# BRIEF
Since the listing below shows pictures, leave them out and write out exactly the lines from the line with "Viewport: 715px width, 938px height." to the line with "Given: Click the 评价分享 heading", both included, and no others.

# DATA UNDER STUDY
==============================

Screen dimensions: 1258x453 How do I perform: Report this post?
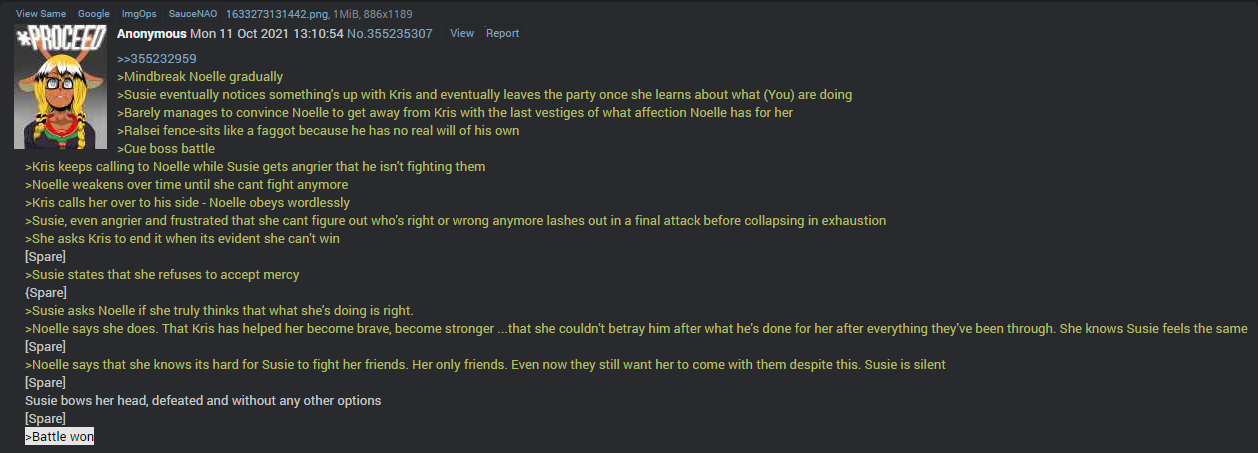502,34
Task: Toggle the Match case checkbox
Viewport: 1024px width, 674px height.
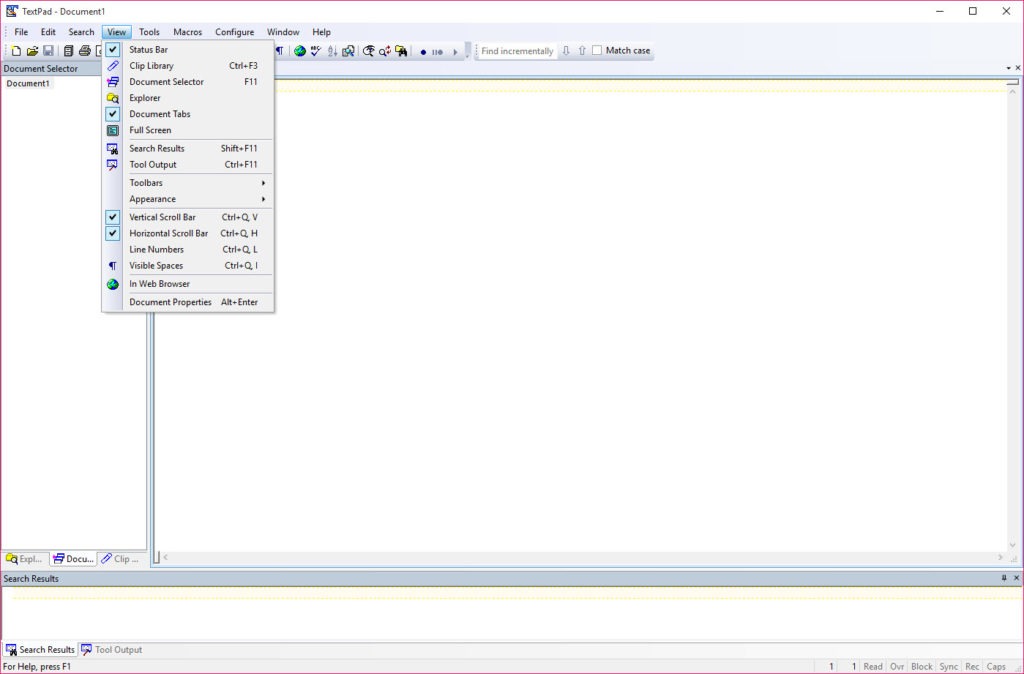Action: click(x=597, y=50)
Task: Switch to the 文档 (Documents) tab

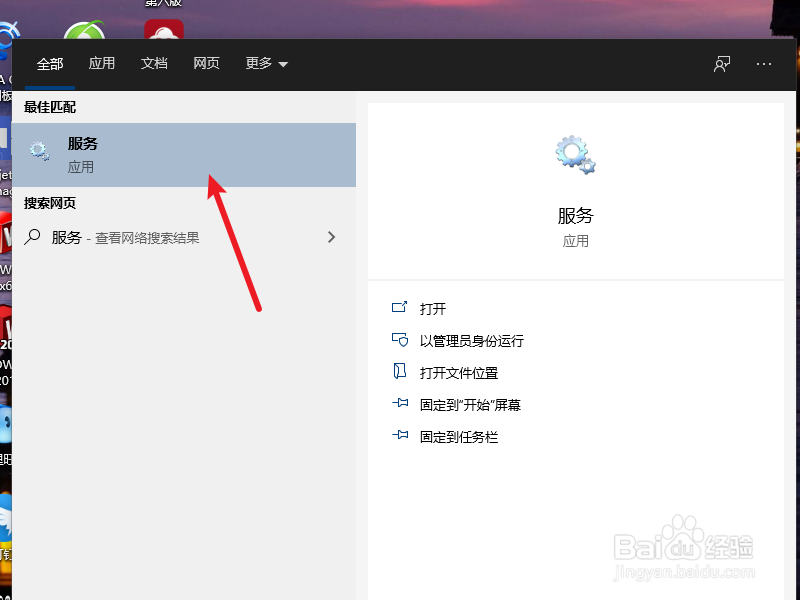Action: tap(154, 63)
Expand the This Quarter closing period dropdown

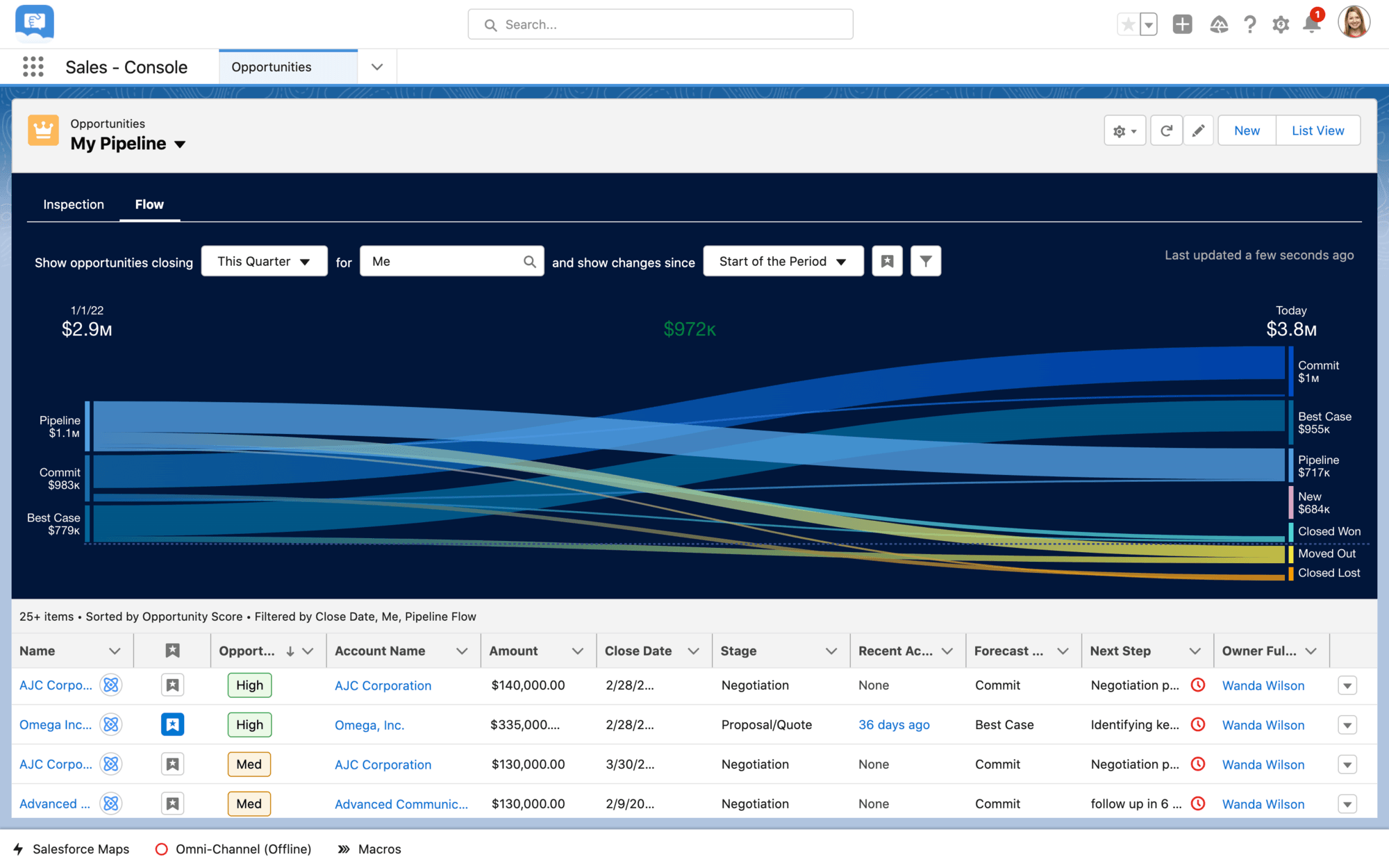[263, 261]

==============================

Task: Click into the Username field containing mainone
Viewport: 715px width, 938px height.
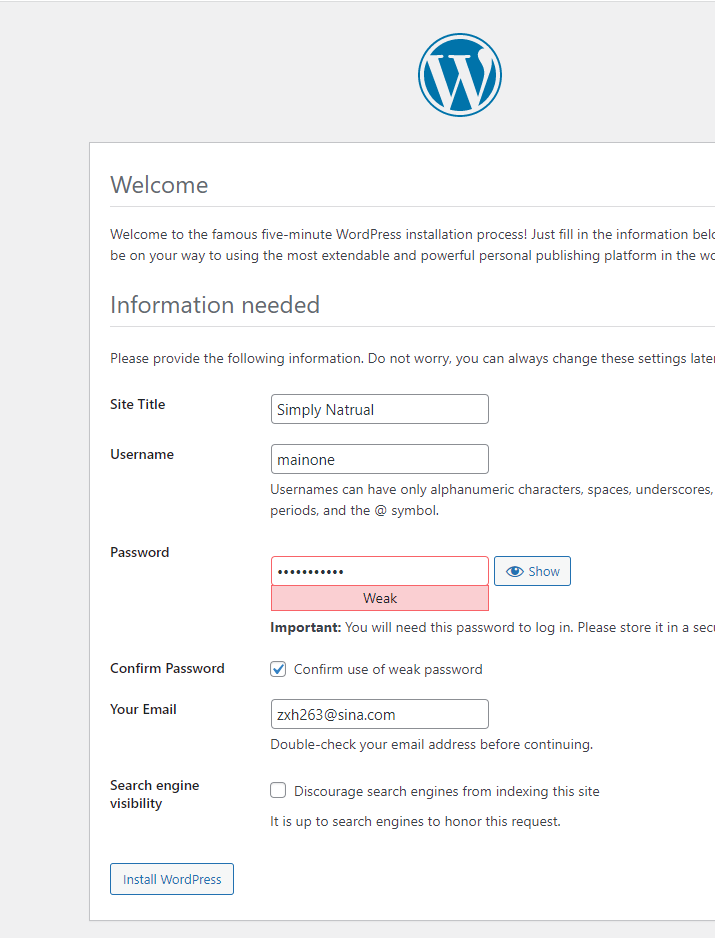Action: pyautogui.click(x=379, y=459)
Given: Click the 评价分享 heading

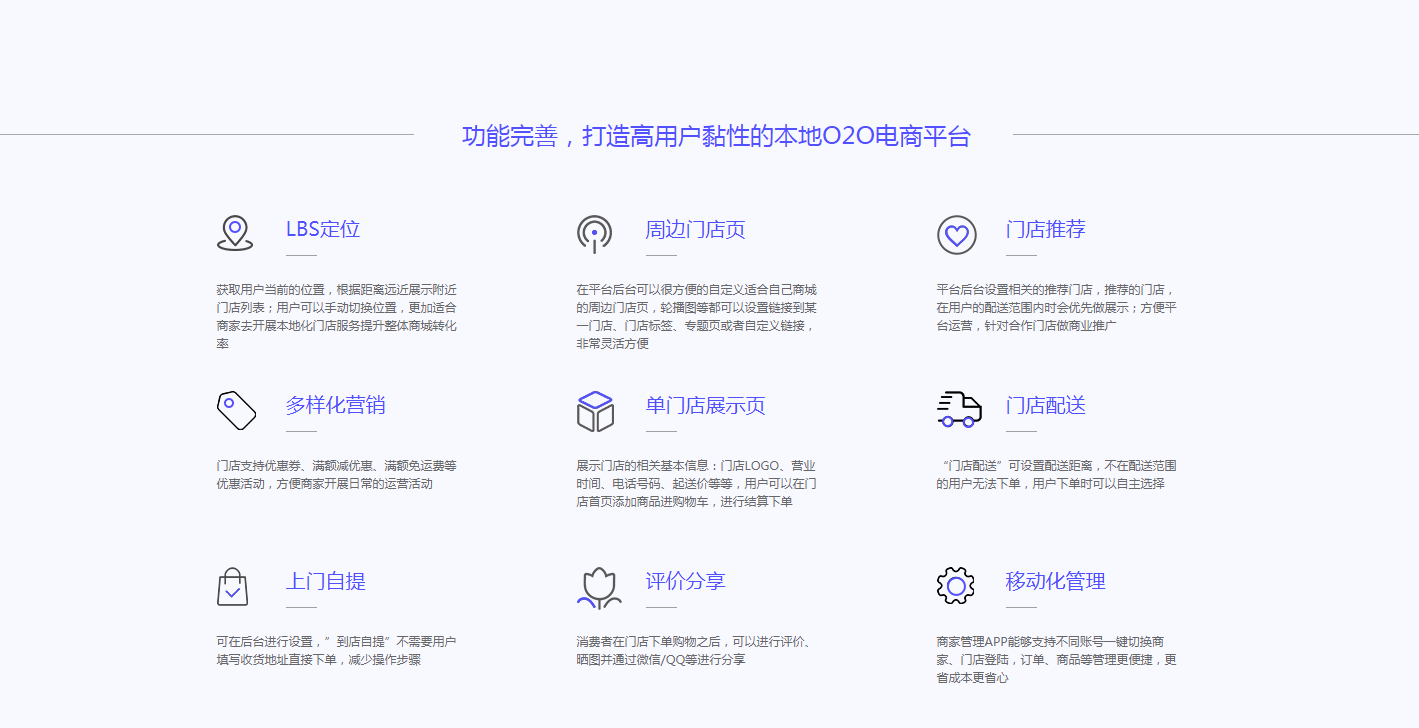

==============================

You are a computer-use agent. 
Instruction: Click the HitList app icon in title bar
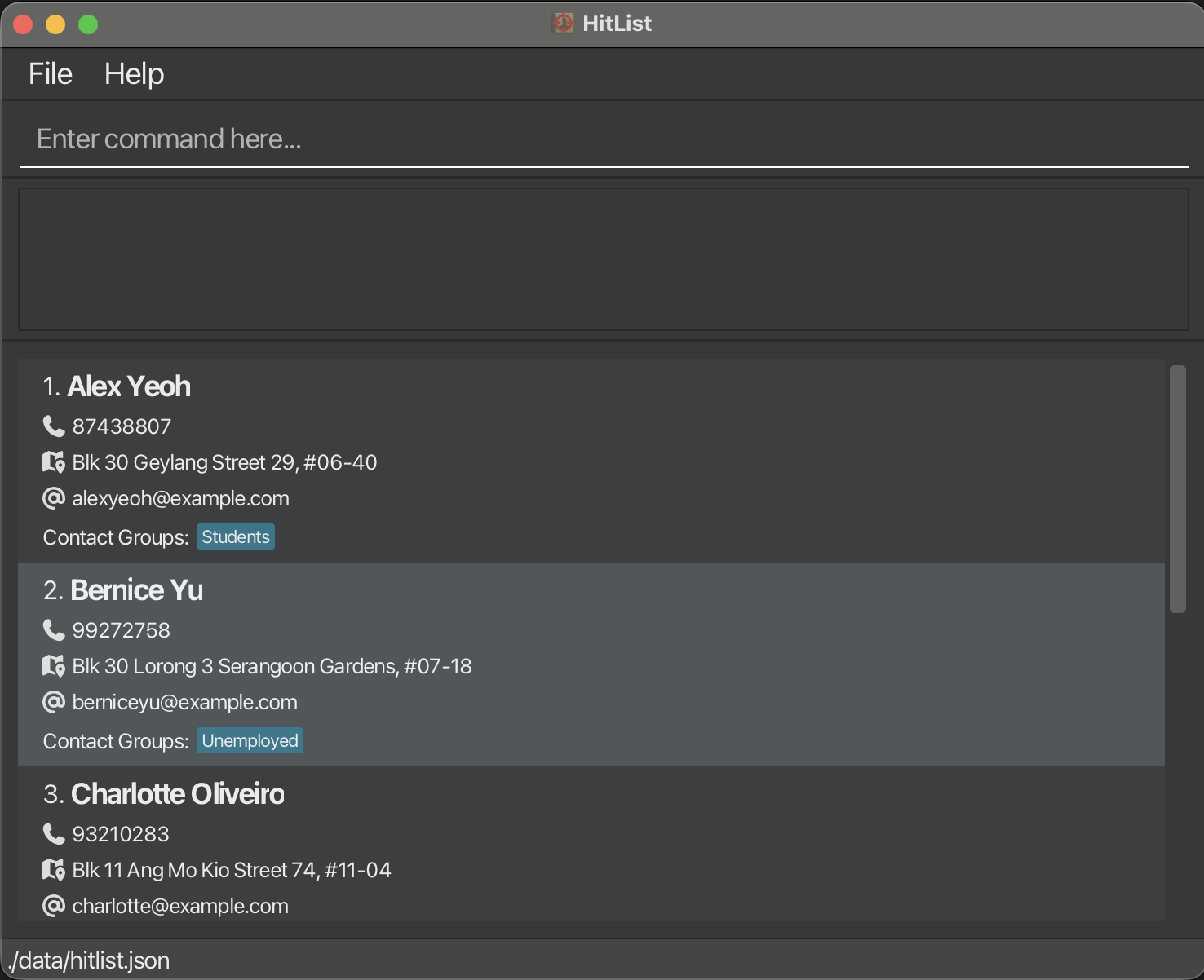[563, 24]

==============================

# PROBLEM SOLUTION
Viewport: 715px width, 938px height.
Action: pyautogui.click(x=379, y=459)
Given: Click the 评价分享 heading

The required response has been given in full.